Por último, y esbozando una posible tercera etapa, quisiera relevar la reflexión emergente de la experiencia que Luciano Fabbri y Alito Reinaldi (2015), militantes feministas argentinos, han podido ir articulando en el trabajo con varones desde organizaciones mixtas: 1) superar las dicotomías victimización/autoflagelo, opresor/oprimido, construyendo discurso y metodologías que nos permitan visibilizar las diferentes aristas de esta problemática y reflexionar sobre la relación dialéctica entre los distintos polos de estas caracterizaciones; 2) identificar la tendencia al auto-centramiento como un rasgo característico de la masculinidad, observamos que el hecho de reflexionar sobre ésta de manera aislada, sirviéndonos de los aportes feministas con fines terapéuticos, persiguiendo más el propio bienestar que la democratización de las relaciones de poder, no es más que la reproducción del egocentrismo masculino por otros medios y bajos otros discursos. Es allí donde nos encontramos con una nueva necesidad: la de generar dispositivos metodológicos que eviten dicha tendencia sin por ello eliminar toda instancia en la que podamos insistir sobre nuestro proceso de deconstrucción. Sin caer en paternalismos ni altruismos, es nuestra responsabilidad ética y política en tanto activistas feministas atender prioritariamente las problemáticas de quienes más perjudicadas se encuentran por este sistema de dominación; y; 3) en este nuevo proceso organizativo en el que empezamos a caminar, se nos aparece otro gran desafío: aprovechar el potencial que tiene, en tanto herramienta analítica, la sospecha feminista sobre las prácticas masculinas. Además, creemos que esta herramienta no debe ser únicamente utilizada por las mujeres, sino que nosotros mismos debemos colocarnos bajo sospecha, más cuando creemos que ya hemos cambiado lo suficiente.

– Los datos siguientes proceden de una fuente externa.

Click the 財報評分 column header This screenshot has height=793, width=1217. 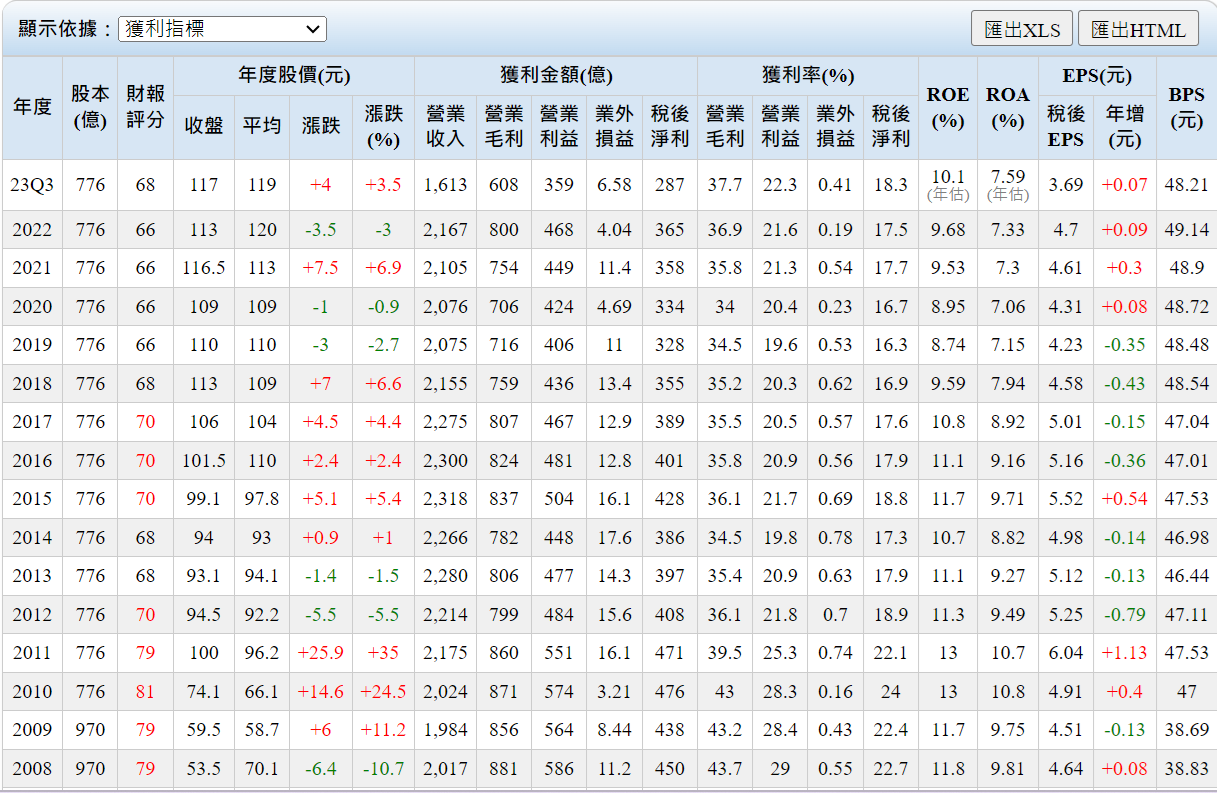coord(145,107)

Creo que si bien estas tres etapas plantean distintos tipos de tiempos, dimensiones y tareas nos permite ir esbozando las formas en que los varones dentro de las organizaciones y movimientos políticos/sociales podemos ir dando forma y respuesta a la necesidad de incluir el feminismo como parte de nuestra lucha política, haciéndonos responsables de nosotros mismos en tanto sujetos politizados, pero en especial, de nuestras compañeras de organización y de las mujeres de nuestro pueblo.